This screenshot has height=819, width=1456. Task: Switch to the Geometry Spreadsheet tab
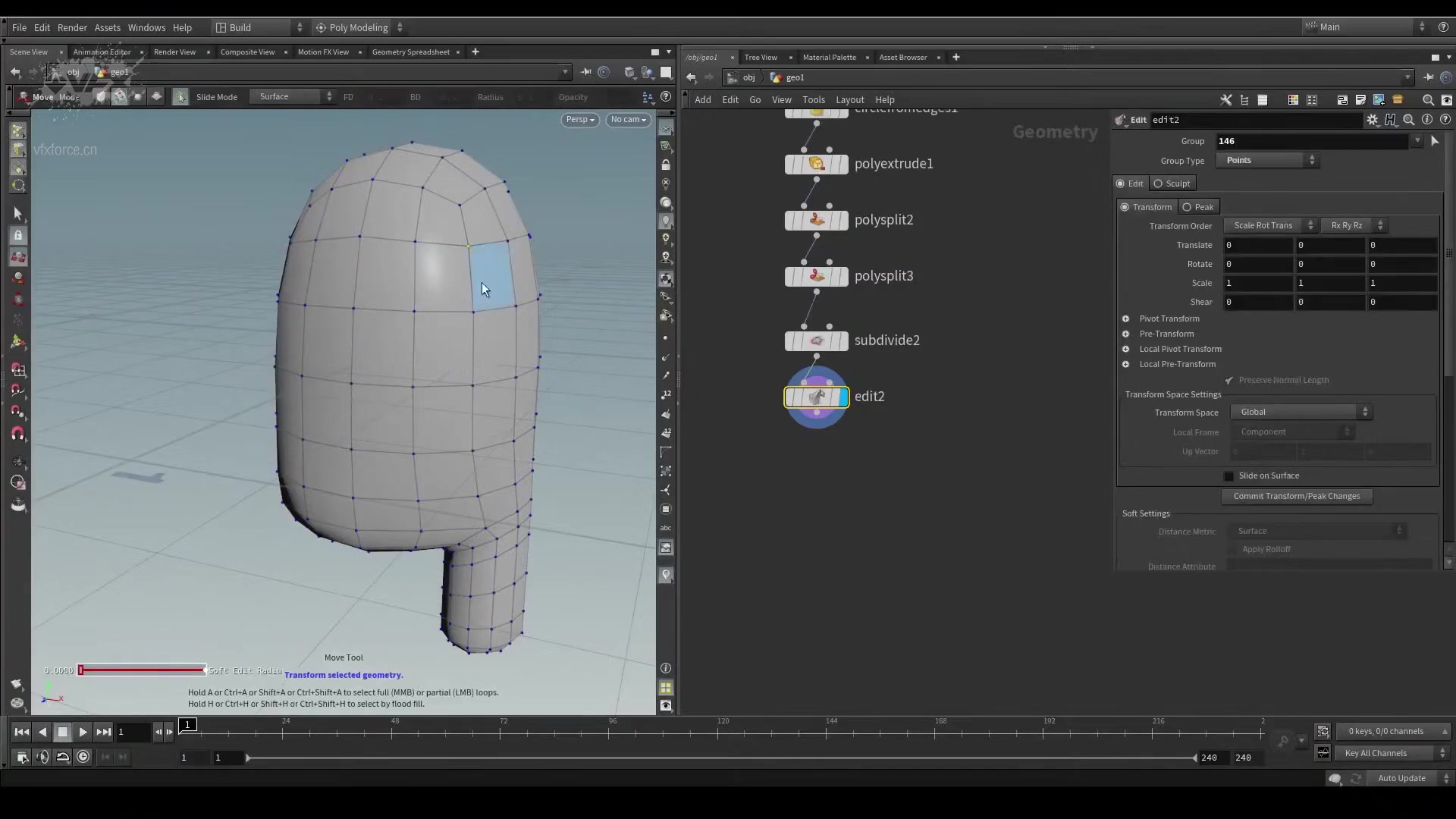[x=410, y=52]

==

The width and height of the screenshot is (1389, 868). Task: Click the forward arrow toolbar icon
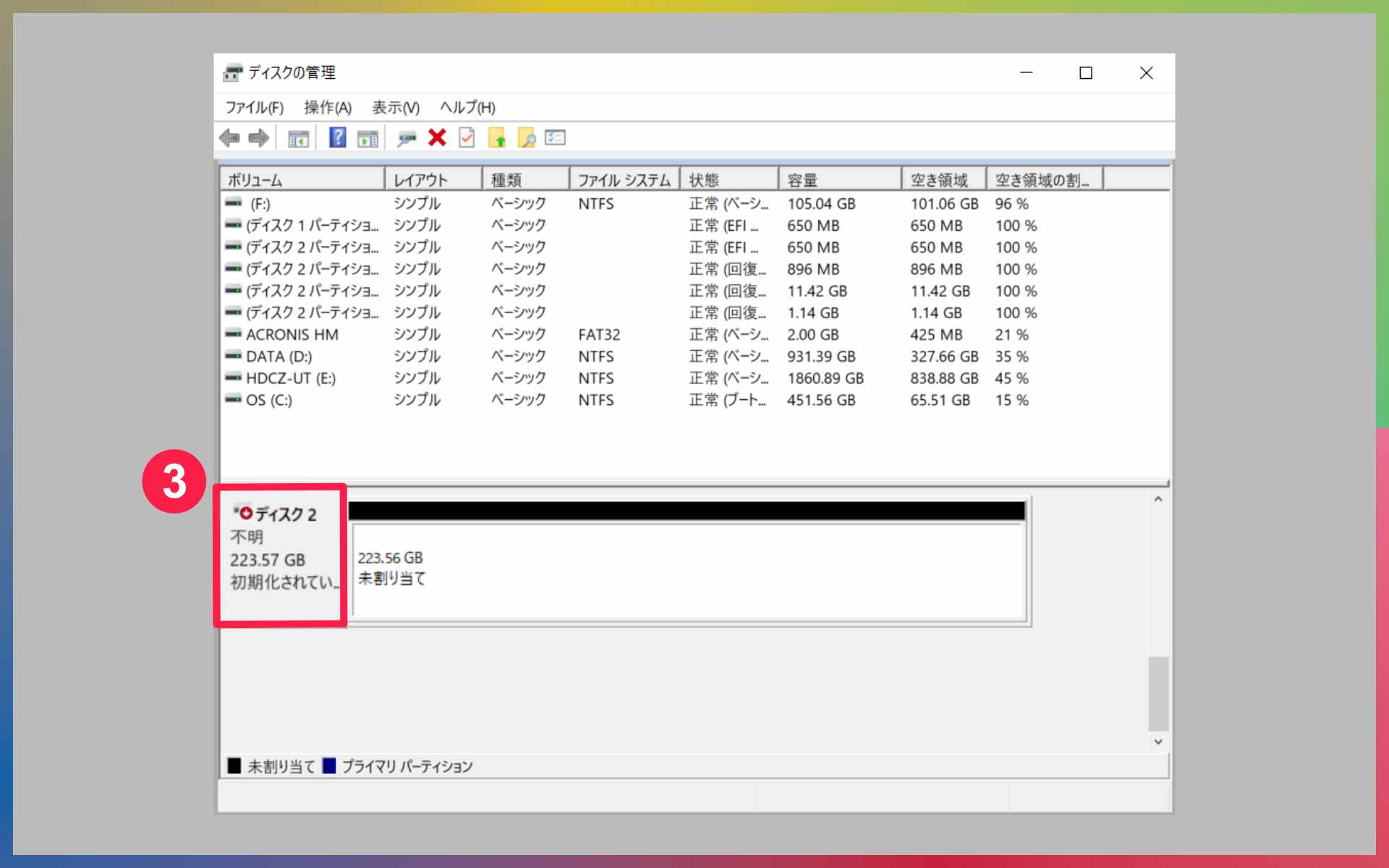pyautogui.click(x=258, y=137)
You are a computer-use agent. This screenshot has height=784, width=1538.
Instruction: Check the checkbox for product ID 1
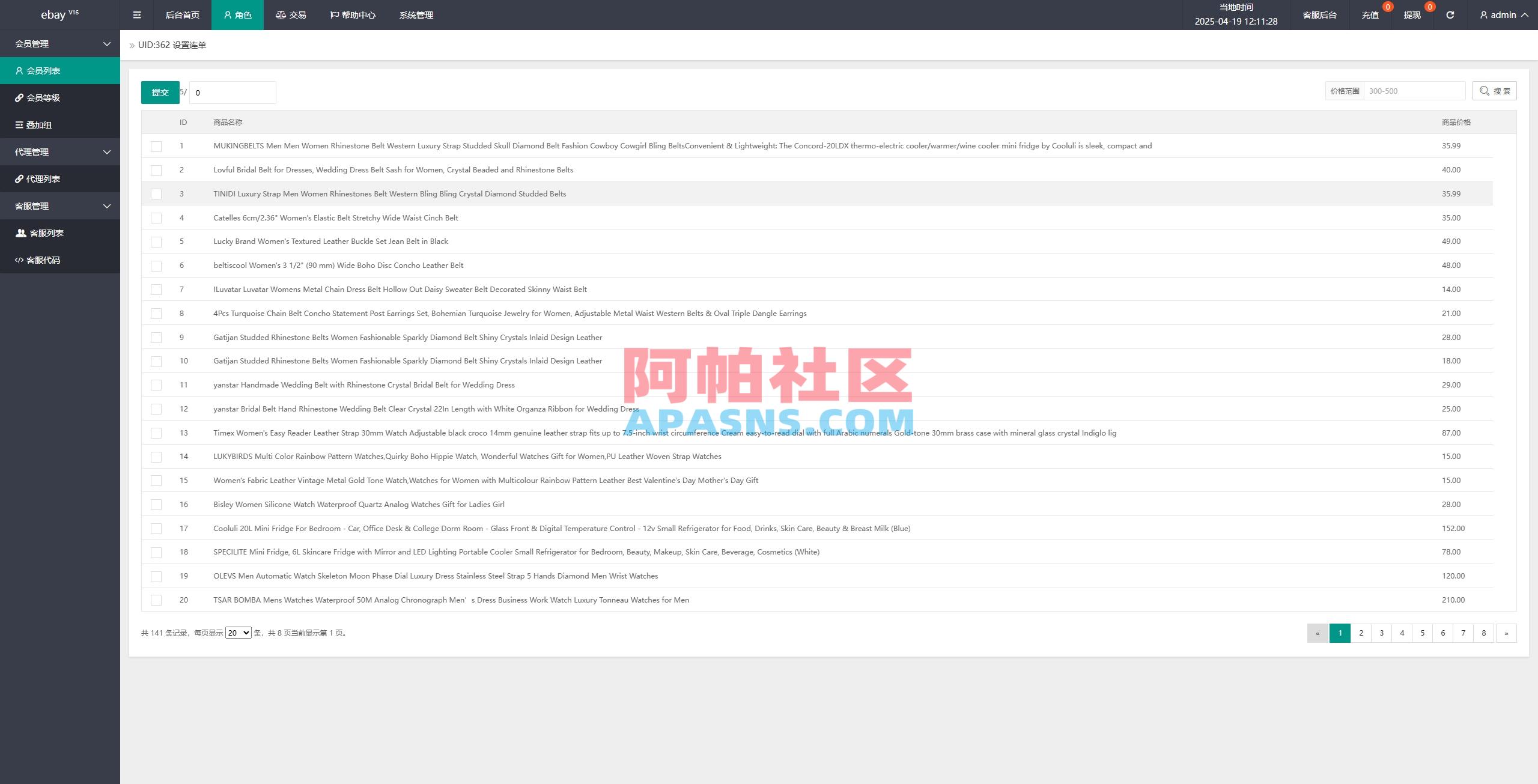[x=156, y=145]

### TASK TO CARRY OUT
Could you transcribe exactly the entries above, but only the lines from the one with "The width and" through the one with "You are a computer-use", and without pictures?

### RESPONSE AREA
The width and height of the screenshot is (1389, 868). Task: Click the forward arrow toolbar icon
pyautogui.click(x=258, y=137)
You are a computer-use agent. This screenshot has height=784, width=1538.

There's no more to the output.